Un président pour l’éternité (5)
Puisqu’il est difficile de savoir exactement ce qui se passe en Corée du Nord et dans l’entourage du clan Kim, le mieux c’est parfois de l’inventer… Voici mon roman sur la succession de Kim Jong-Il, cinquième partie.
Le long de la route qui mène au camp de Pakchon, le major Kim traverse quelques villages isolés, dans lesquels il ne remarque pas une âme qui vive. Est-ce le froid de la saison, ou l’oisiveté qui règne dans ces lieux dans lesquels n’ont pas l’habitude de se rendre les officiels de son rang ? Il n’en sait rien. Mais il notifiera dans son rapport l’absence d’activité, relevant le nom des différentes localités. D’ici quelques temps, une équipe au complet se rendra sur place afin d’enquêter sur les raisons de cette inactivité suspecte, et prendra les mesures nécessaires.

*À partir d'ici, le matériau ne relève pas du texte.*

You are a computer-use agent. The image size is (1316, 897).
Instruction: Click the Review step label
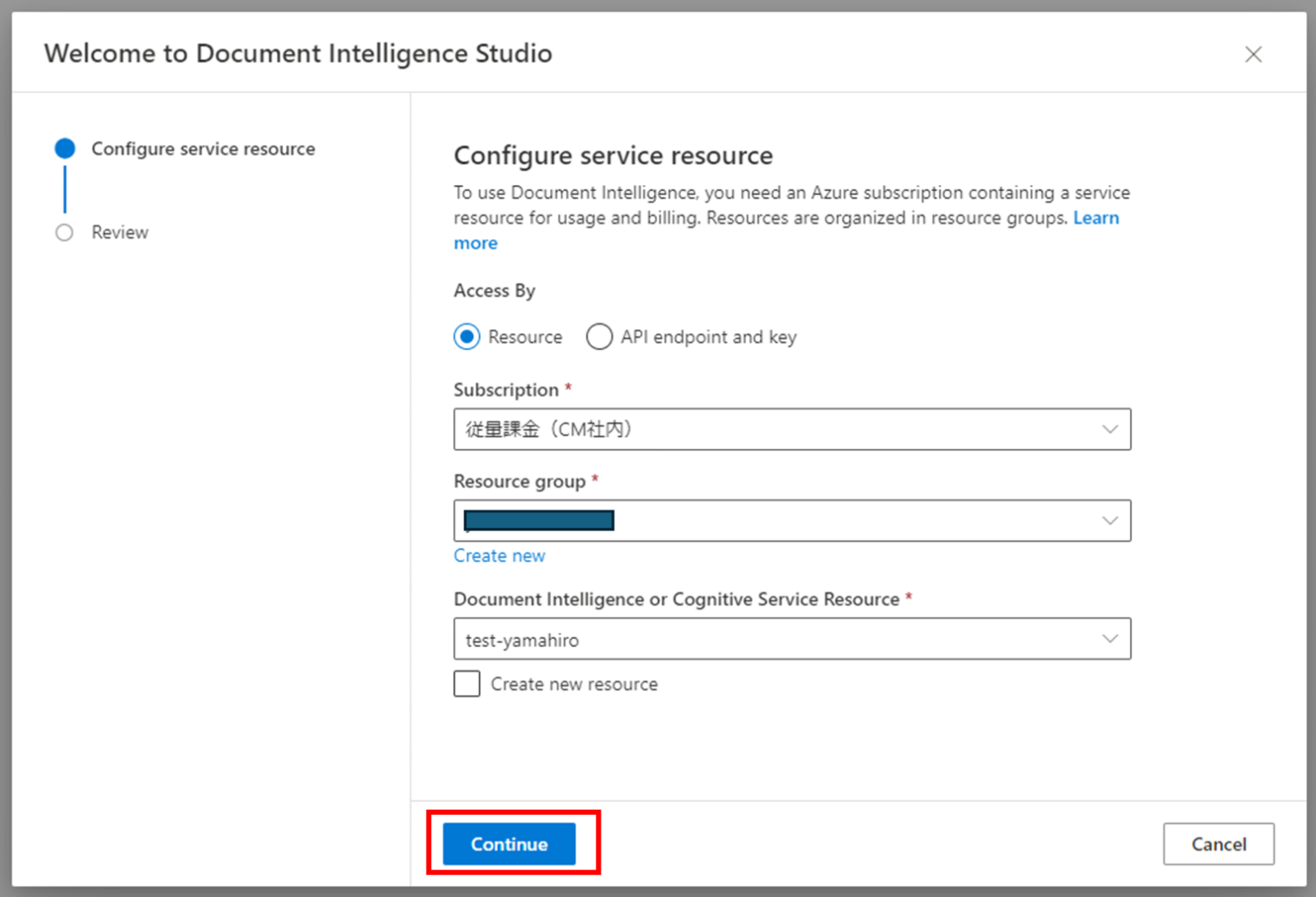(x=119, y=232)
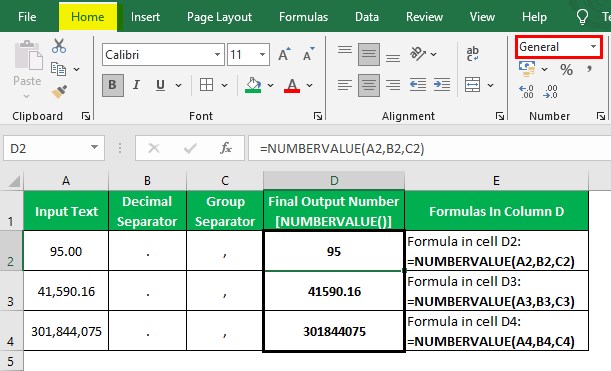Viewport: 611px width, 371px height.
Task: Click the Insert Function fx icon
Action: click(226, 148)
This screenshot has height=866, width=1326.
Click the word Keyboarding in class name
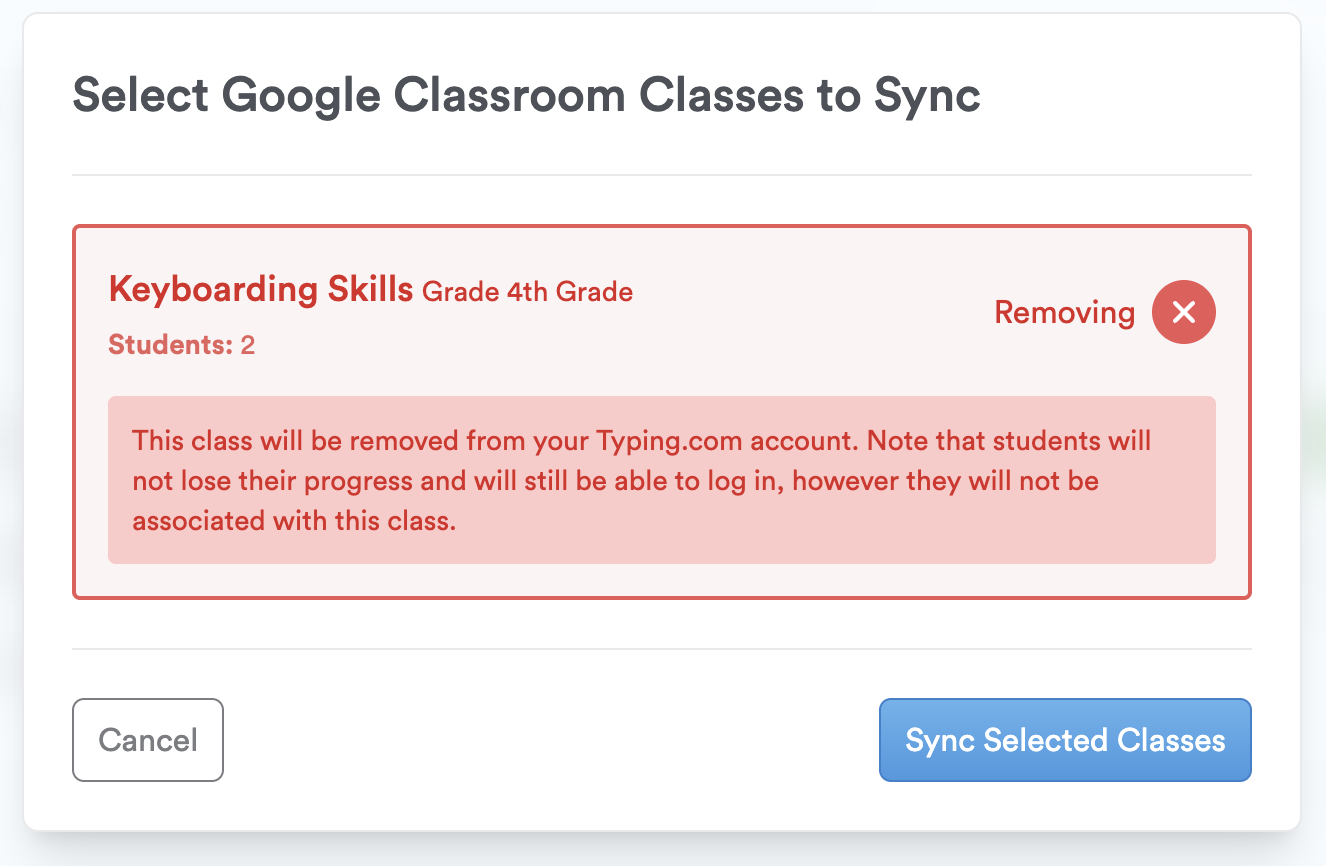(x=212, y=290)
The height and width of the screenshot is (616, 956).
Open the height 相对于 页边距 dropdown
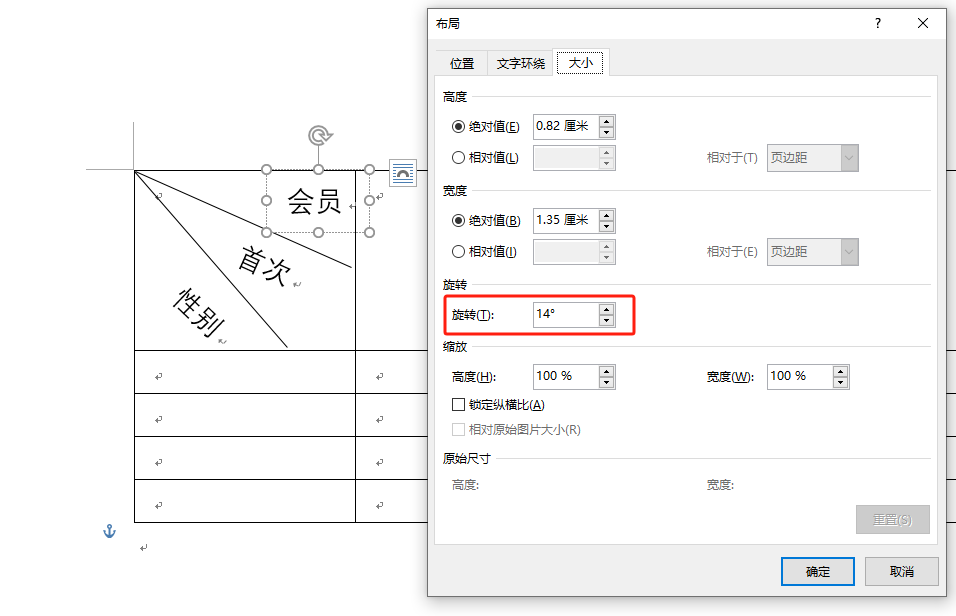pos(849,158)
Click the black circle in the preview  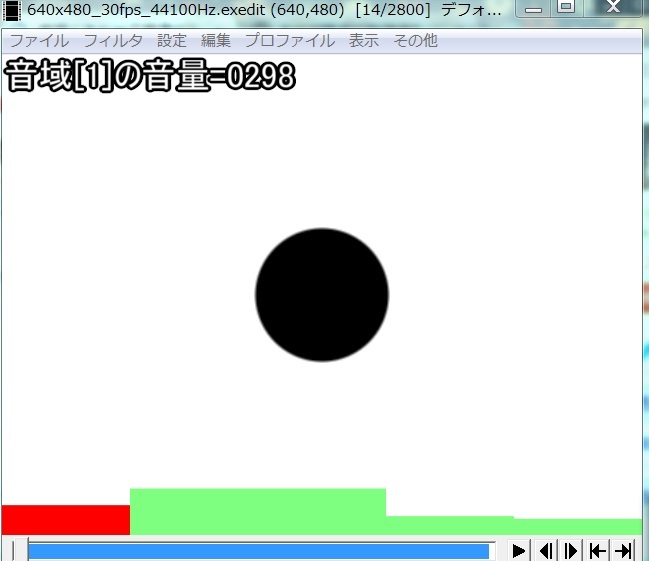click(322, 295)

L’arrivée à Pakchon ressemble à s’y méprendre à celle de Sunchon. Mêmes attitudes figées par la longue attente dans le froid. Mêmes sourires forcés et presque grimaçants. Même folklore pompeux et désuet à la fois. Mêmes gosses tenant entre les mains gelées un immense bouquet de fleurs. Un colonel qui ressemble à s’y méprendre à celui de Sunchon… Kim pourrait presque penser être revenu au même endroit si le complexe n’était pas, dans tous les sens du terme, complètement différent du précédent. Au lieu d’une usine, ce sont ici de gigantesques silos à grain qui se dressent les uns à côté des autres, offrant un décor ressemblant de loin à des réacteurs nucléaires. S’y ajoutent des baraquements un peu délabrés, mais propres. Il y a aussi de grands hangars dont il entrevoit, par les larges portes laissées entrouvertes, quelques machines agricoles. Pas de doute, Pakchon est une de ces gigantesques fermes d’Etat qui font la fierté du régime. Eté comme hiver, les paysans y travaillent, alternant les cultures dans les champs et dans les serres assemblées avec soin pour les saisons les plus fraîches. D’ailleurs, sous la neige abondante, on distingue ça et là les serres dans lesquelles l’activité doit battre son plein.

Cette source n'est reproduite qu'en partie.